Moreover, how consumers pay online is in flux. Debit and credit cards — as well as digital wallets — have seen net increases in use since the pandemic began, yet at least 10 percent of the users of each of these payment methods report using them less frequently.
It’s all indicative of consumers reconsidering their needs end to end, particularly when it comes to transacting online, Elan Senior Vice President and Head of Credit Card Product Development Chris Roncari noted in a conversation with PYMNTS and BECU Chief Credit Officer Shahzad Kazi.
“There’s a group of debit users who have already switched payment methods,” Roncari said. “We’ve seen that in the study — they’ve switched to credit and mobile wallets. And there’s a group of debit card holders who I think will continue to move away from debit and toward other payment methods. Consumers’ needs change over time, and products change over time. And we are seeing the utility of some of these alternate payment methods increasing.”
Although as Kazi noted, utility is something of a slippery concept in the modern financial services landscape because it means different things for different consumers. Affluent consumers making a lot of big-ticket purchases are more likely to be engaged by rewards offerings — their creativity, applicability and depth of value being primary considerations when choosing a wallet credit product.
Middle- and low-income consumers who are more likely to run a revolving balance are usually much more dialed into the annual percentage rate (APR) on the card and where the best value on credit is being delivered. It’s not so much about the right offer, Kazi noted, so much as it is about making the offer right for the specific customer.
“Essentially, it’s a matter of choices,” he said. “We like to give our members the choice versus steering them in one direction or the other. We offer the options, so they can pick and choose a product they feel comfortable with and use it to their best advantage.”

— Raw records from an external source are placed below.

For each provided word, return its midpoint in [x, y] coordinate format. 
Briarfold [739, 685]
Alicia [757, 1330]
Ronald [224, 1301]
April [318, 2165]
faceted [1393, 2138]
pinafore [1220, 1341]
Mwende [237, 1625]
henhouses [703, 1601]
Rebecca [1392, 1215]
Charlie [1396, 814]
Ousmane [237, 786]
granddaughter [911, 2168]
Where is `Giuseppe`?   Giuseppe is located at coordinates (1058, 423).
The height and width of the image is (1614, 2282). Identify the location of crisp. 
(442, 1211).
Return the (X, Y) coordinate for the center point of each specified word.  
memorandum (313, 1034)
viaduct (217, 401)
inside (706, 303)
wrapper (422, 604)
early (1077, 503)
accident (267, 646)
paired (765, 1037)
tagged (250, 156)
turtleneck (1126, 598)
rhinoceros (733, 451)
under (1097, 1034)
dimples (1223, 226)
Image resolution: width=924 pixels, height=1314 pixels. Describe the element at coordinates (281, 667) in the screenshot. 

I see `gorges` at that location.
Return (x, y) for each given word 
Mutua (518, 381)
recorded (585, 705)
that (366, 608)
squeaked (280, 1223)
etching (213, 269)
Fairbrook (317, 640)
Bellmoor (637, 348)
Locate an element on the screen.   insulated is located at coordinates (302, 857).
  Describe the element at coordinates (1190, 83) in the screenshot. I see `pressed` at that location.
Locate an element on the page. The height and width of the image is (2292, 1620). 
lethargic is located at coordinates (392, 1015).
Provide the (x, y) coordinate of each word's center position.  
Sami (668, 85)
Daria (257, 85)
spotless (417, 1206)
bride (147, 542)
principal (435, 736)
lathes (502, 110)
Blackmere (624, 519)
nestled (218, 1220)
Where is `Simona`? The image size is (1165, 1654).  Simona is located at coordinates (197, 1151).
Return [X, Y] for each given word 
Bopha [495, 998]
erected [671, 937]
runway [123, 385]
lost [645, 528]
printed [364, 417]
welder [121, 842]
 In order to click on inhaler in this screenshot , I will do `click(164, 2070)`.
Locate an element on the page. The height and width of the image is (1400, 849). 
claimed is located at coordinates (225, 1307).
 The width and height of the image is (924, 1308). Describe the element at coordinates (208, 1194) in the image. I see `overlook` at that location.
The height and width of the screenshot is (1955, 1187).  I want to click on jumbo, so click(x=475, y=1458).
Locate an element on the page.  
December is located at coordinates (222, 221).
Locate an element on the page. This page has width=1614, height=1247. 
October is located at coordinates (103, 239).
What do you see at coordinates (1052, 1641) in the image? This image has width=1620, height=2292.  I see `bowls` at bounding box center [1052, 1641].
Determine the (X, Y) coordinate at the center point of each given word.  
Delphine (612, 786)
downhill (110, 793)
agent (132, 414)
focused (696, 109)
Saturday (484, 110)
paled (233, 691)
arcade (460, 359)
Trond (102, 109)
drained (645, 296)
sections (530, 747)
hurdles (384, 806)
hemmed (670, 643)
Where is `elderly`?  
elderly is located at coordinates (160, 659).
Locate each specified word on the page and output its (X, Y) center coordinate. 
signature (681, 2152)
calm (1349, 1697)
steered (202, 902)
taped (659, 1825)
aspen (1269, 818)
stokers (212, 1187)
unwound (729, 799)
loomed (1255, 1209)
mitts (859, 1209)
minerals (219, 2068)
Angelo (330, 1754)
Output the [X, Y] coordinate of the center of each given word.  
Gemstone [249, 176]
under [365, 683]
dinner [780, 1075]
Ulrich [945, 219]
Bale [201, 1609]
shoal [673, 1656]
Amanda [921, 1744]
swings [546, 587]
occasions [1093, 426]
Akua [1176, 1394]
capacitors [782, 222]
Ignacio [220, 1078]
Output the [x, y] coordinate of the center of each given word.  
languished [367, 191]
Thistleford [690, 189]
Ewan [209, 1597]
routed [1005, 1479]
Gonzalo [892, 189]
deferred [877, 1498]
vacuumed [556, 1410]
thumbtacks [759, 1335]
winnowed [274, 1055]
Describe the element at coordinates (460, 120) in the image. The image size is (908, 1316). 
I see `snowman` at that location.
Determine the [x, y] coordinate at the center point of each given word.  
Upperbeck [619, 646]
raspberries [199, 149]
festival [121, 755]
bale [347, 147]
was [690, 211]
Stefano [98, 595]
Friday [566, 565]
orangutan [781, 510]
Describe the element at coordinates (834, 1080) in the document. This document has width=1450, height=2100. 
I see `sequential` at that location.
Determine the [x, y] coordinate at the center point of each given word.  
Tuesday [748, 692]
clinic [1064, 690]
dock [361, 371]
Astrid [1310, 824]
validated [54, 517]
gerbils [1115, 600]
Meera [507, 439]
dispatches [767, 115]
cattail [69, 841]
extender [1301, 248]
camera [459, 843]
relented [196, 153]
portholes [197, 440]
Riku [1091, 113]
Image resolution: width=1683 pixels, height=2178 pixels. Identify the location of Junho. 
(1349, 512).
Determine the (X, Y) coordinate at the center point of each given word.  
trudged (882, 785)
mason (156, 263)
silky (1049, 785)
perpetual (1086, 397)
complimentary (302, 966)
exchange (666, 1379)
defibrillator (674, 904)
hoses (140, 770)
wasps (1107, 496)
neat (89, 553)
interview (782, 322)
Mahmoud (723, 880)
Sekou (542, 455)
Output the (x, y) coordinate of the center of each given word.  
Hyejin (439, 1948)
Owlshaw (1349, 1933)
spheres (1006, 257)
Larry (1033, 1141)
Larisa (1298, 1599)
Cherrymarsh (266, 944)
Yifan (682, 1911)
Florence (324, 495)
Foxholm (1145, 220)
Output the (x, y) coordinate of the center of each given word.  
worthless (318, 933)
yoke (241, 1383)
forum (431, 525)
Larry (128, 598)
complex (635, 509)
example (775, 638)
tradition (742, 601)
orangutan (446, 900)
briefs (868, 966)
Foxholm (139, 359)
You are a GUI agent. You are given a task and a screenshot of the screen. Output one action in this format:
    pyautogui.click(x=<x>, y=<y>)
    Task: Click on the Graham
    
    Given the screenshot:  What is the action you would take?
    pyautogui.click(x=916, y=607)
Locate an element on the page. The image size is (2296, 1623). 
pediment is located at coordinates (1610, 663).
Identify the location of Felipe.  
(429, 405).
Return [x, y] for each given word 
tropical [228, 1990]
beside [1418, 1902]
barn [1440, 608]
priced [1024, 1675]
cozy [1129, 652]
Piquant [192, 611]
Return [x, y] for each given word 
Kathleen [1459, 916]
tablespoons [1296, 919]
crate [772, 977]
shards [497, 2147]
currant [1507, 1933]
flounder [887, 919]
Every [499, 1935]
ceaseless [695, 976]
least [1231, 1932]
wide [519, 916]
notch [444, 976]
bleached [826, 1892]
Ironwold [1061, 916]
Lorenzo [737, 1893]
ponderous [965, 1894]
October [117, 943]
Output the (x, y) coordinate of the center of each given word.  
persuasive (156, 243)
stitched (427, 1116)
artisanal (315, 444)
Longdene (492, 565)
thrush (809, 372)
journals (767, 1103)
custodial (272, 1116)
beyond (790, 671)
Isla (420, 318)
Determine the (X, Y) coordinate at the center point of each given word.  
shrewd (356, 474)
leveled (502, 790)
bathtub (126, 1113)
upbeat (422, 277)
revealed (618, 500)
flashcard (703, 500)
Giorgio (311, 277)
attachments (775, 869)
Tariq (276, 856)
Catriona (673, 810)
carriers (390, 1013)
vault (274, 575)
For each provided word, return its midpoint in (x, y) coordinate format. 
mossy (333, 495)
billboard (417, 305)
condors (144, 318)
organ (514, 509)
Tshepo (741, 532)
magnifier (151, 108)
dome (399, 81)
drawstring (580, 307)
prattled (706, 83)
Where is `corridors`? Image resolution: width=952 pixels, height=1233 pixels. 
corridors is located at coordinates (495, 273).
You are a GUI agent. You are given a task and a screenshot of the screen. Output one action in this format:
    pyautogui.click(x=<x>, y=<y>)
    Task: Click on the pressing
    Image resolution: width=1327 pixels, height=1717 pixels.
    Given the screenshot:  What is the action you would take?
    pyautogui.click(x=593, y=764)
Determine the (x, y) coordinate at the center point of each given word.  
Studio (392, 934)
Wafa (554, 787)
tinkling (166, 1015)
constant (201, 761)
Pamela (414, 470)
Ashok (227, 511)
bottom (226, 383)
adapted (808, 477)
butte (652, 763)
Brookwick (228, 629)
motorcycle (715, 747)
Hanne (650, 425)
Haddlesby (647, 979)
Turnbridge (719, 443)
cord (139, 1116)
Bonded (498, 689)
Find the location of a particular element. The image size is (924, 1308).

The inclination is to think more widely and to find the right product for the right consumer instead of simply trying to build a right product for everyone. As Roncari noted, the data is increasingly demonstrating that what we’ve understood as the “right” set of financial services for consumers is ever shifting and updating.
When looking at things like installment lending products, for example, they are suddenly everywhere in the market and are looking like a solution that will become a core feature in consumer financial offerings.
Rewards are also becoming an increasingly innovative zone, he pointed out, as more firms are realizing that simply throwing some points at customers isn’t enough of a compelling value proposition.
“Programs are using artificial intelligence to maximize rewards based on actual spend patterns,” Roncari said. “And on the redemption side, there are a lot of interesting things happening to create the ability to provide greater utility for points or cash. It used to be enough to just allow points to be cashed in for cash back, statement credits, merchandise or travel gift cards.
“Now, we’re starting to see additional redemption options for charities and social causes, the ability to use points to pay down student loan debt, potentially pay your rent or your mortgage, or even to redeem points for cryptocurrency like bitcoin.”
The point, he said, is to give rewards holders the flexibility to put them to the use of their choice because providing for consumer choice and customization is ultimately the path forward for financial services. As Roncari and Kazi agreed, the end game — for both the consumer and the financial institution — is ease and simplicity in choice. And the specific choice isn’t necessarily the most important point; credit, debit and mobile wallet will all speak differently to different consumer groups at any given moment.
The path isn’t trying to build to one right answer, but to build widely enough, and with enough choice embedded that the customer can be the essential driver of their own financial services adventure.
“As members become more and more aware of what is out there, then clearly their expectations rise, and that’s what we strive to meet,” Kazi said. “We have to be ahead of that curve and be there before the member actually starts asking for something. So, we try and make sure that we’re abreast of what’s going on, and we try to exceed expectations before we actually see that demand.”